About this exercise
Your answer should be the exact lines of the data below from the one containing "Reply to 34TooNice's comment with 27 replies" through the one containing "Click the star"; please include nothing else.
-*-
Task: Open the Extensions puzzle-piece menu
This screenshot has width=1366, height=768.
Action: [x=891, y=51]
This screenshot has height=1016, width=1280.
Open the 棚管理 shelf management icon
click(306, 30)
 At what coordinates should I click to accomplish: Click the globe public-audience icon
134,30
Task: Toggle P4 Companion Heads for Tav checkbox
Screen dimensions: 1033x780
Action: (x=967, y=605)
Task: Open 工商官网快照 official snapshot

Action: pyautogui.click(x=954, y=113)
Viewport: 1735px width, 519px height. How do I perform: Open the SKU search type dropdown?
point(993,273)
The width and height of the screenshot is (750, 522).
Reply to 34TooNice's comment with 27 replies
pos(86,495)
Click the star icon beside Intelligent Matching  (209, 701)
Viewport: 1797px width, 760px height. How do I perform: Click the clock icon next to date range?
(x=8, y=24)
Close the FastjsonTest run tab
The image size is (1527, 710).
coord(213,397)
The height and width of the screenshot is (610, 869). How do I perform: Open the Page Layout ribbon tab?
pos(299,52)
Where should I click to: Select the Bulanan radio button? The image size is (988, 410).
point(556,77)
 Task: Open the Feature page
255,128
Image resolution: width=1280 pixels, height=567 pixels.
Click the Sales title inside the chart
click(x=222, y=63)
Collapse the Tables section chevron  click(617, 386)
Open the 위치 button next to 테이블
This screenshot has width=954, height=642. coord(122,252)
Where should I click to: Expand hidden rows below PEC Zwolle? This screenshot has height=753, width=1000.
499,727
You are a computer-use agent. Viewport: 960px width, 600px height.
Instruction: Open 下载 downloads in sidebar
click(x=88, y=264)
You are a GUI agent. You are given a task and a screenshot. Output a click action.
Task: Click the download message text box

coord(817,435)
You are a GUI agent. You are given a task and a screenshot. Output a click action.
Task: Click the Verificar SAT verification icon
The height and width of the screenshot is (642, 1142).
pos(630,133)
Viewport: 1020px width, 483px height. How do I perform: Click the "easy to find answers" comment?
-*-
Response to the task
Reply to 34TooNice's comment with 27 replies
pos(86,495)
Click the star icon beside Intelligent Matching  (209, 701)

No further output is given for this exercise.